_Data records:_
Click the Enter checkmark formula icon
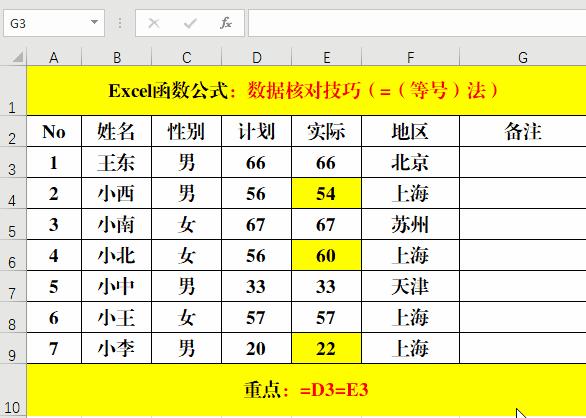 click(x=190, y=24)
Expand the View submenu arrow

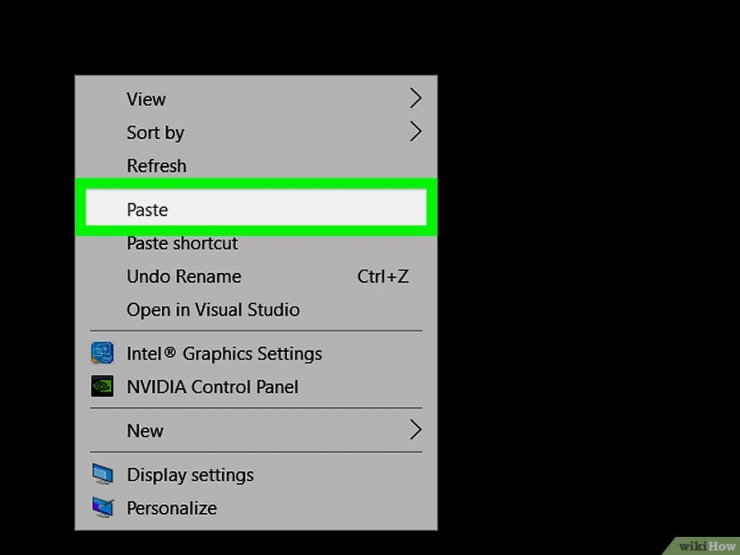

---

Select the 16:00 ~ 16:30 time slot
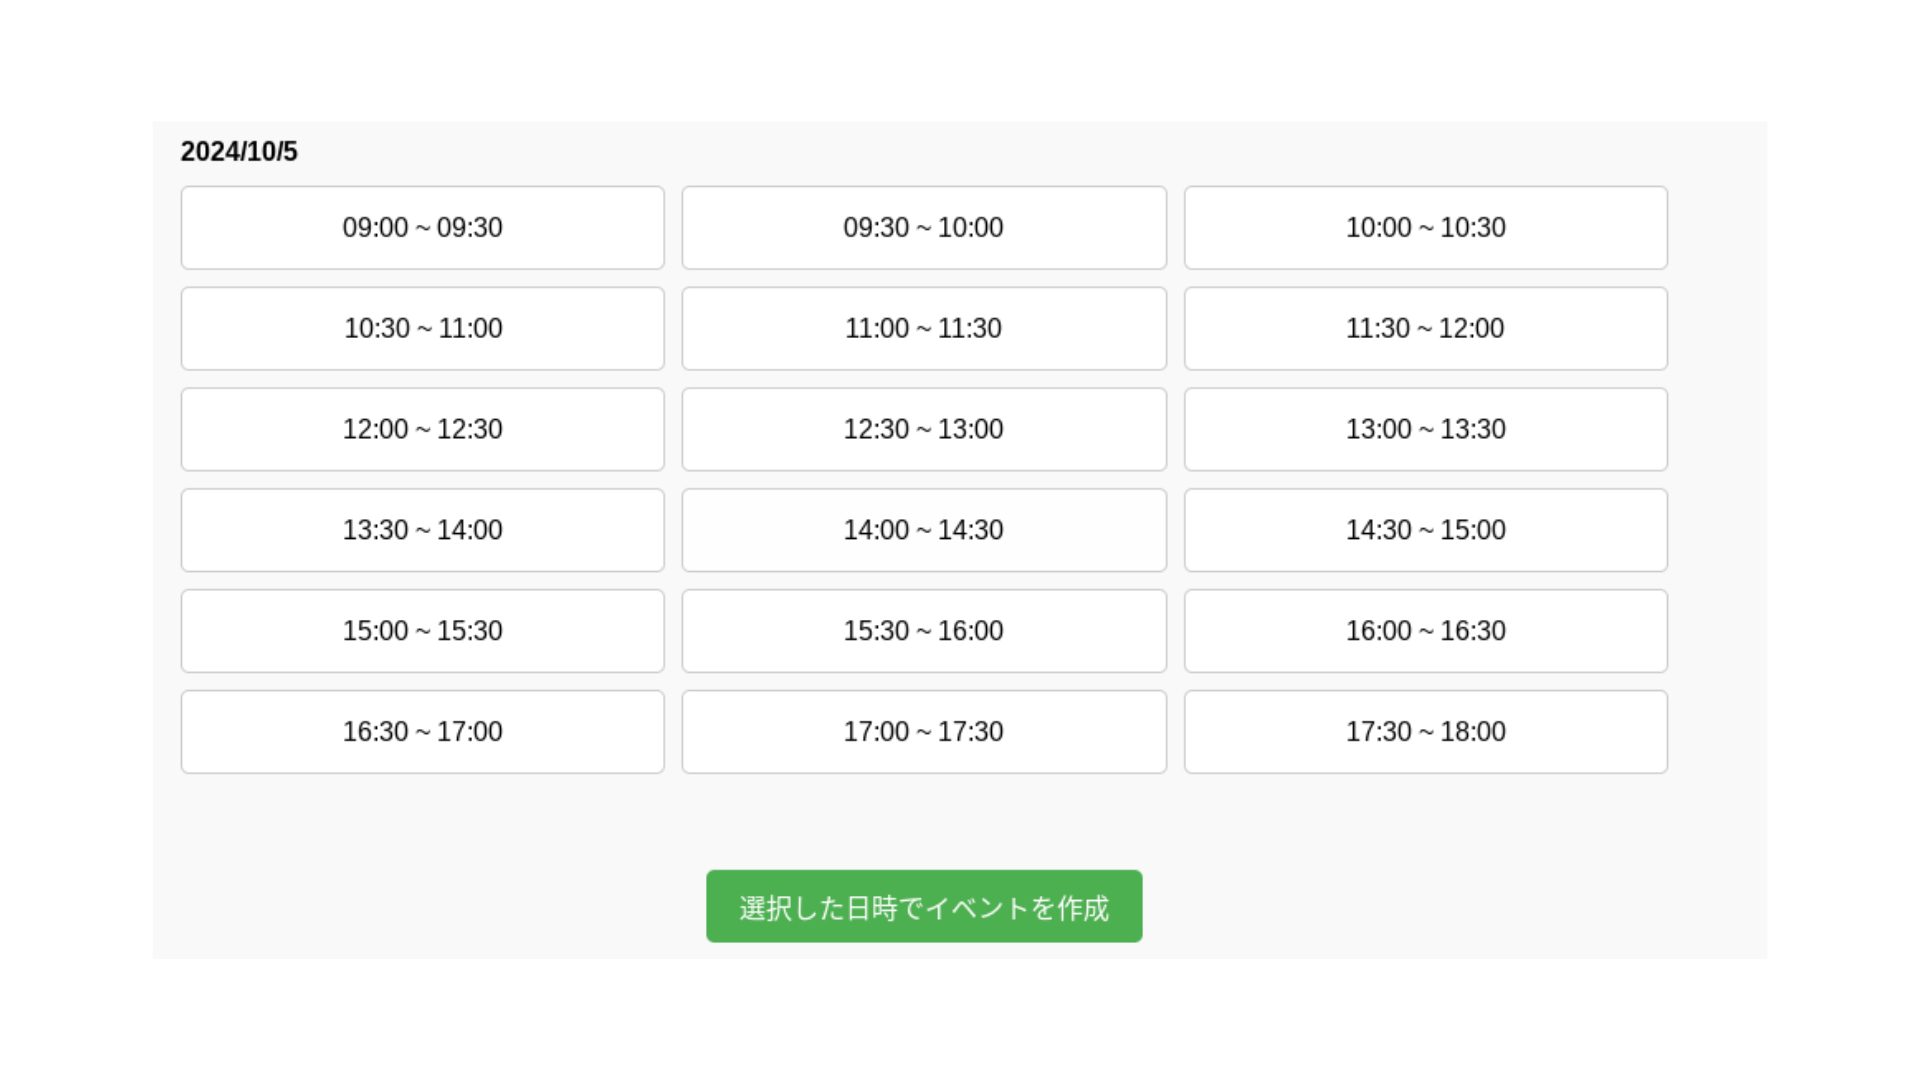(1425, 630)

--

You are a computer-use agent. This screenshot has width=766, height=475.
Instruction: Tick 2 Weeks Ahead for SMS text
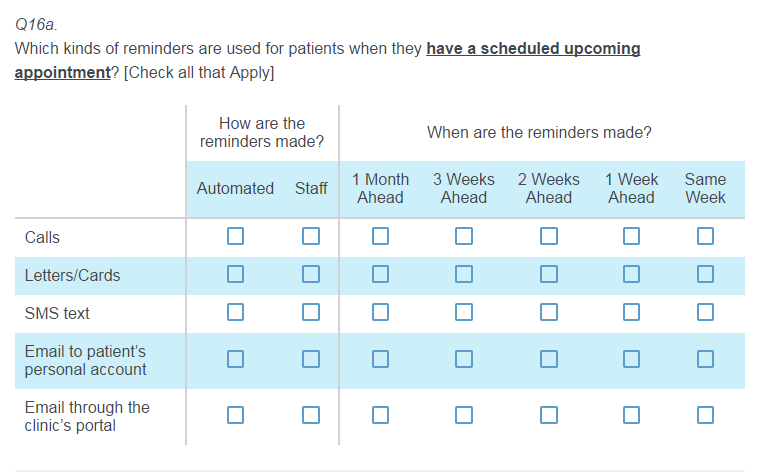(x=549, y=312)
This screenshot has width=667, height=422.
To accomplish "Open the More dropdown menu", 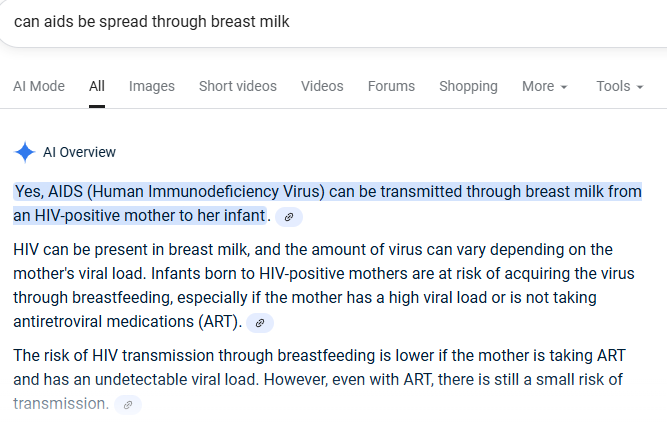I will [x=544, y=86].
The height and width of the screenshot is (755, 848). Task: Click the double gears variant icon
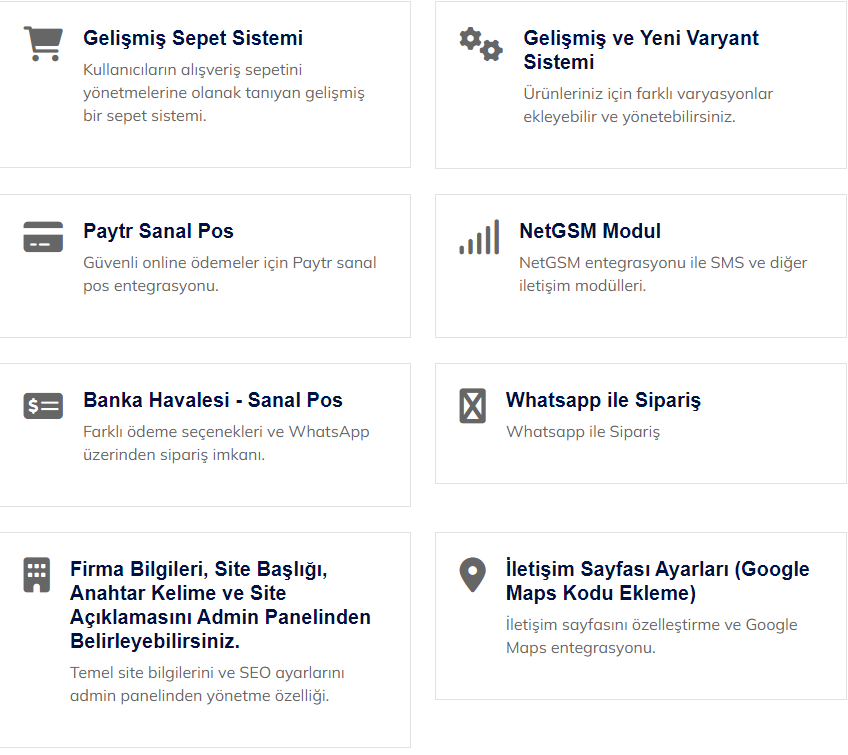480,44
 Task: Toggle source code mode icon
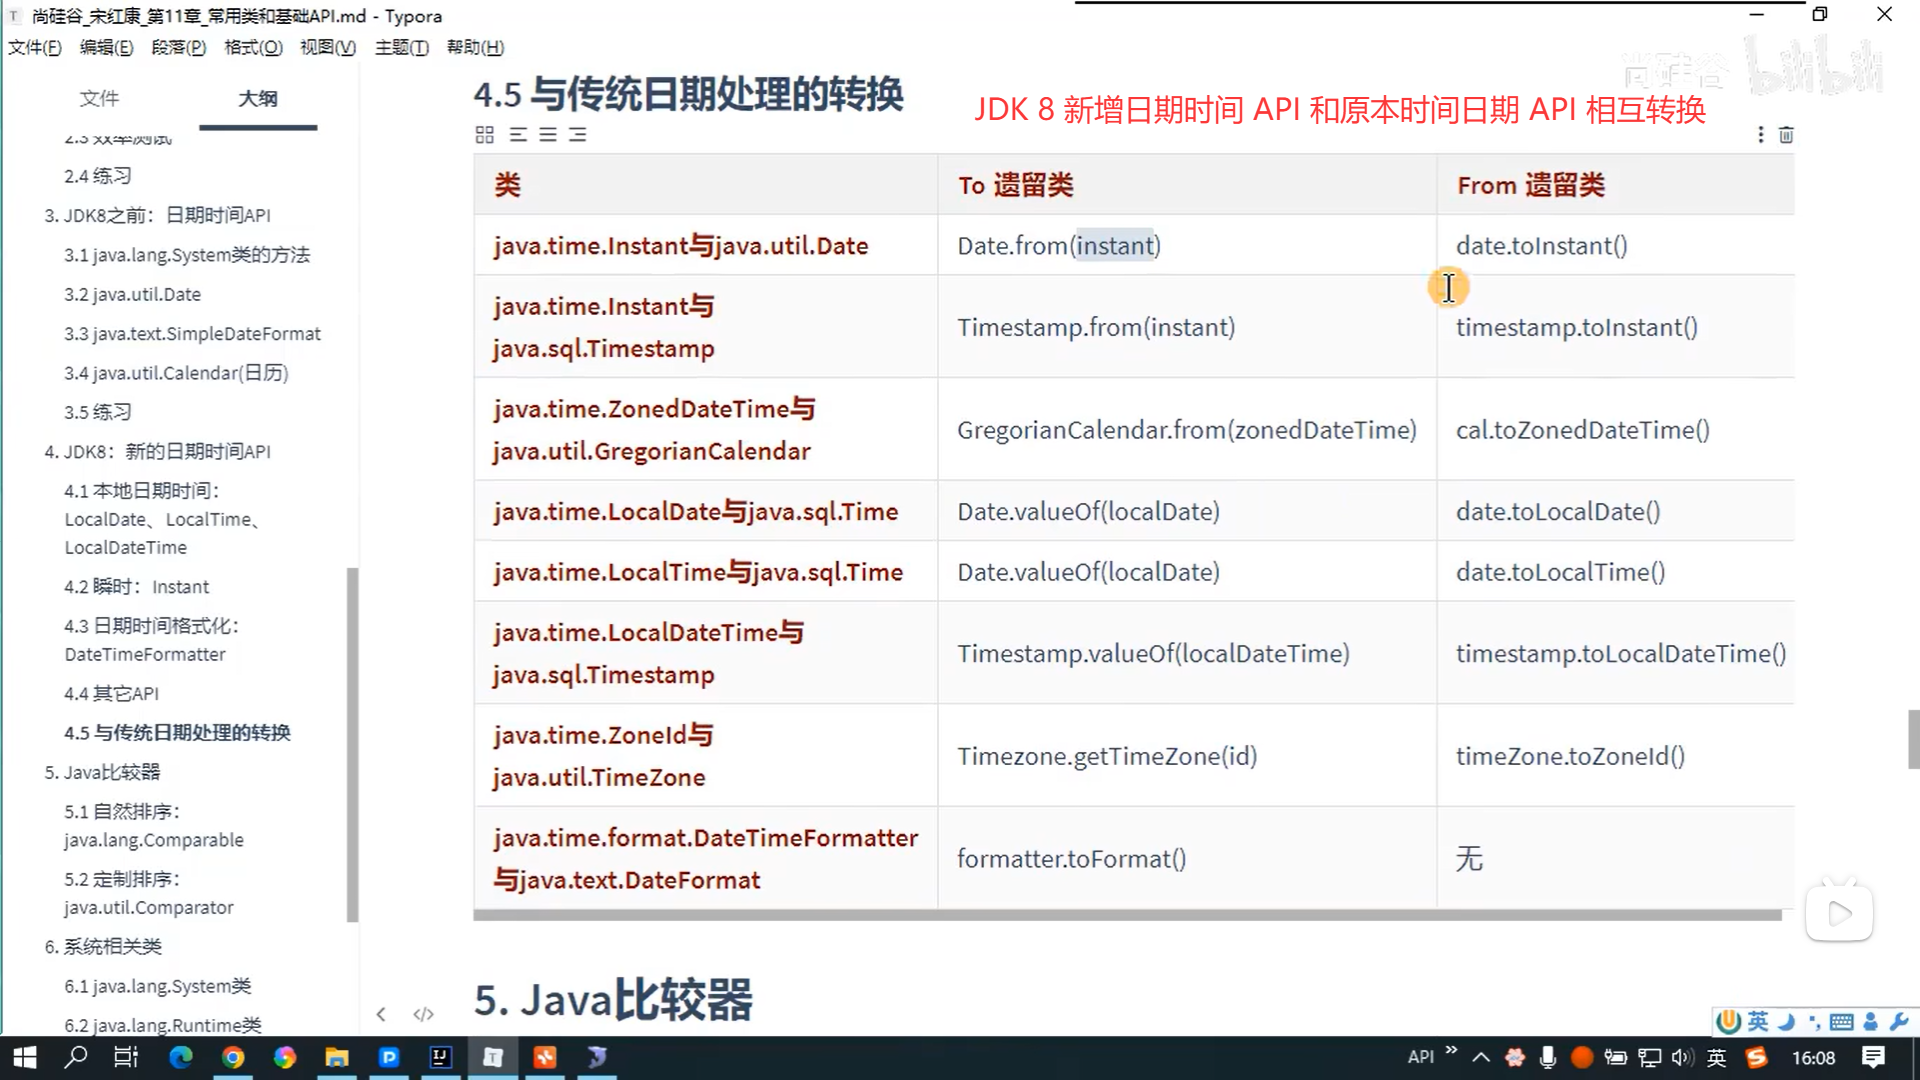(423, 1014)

_Task to carry out:_
Please rewrite the lines between the one containing "Click the Enter checkmark formula icon" and the one containing "Expand the View submenu arrow", inclusive, with "submenu" changed to "dropdown" and nothing else altered. Omit the pictures.

_In response:_
Click the Enter checkmark formula icon
 click(x=190, y=24)
Expand the View dropdown arrow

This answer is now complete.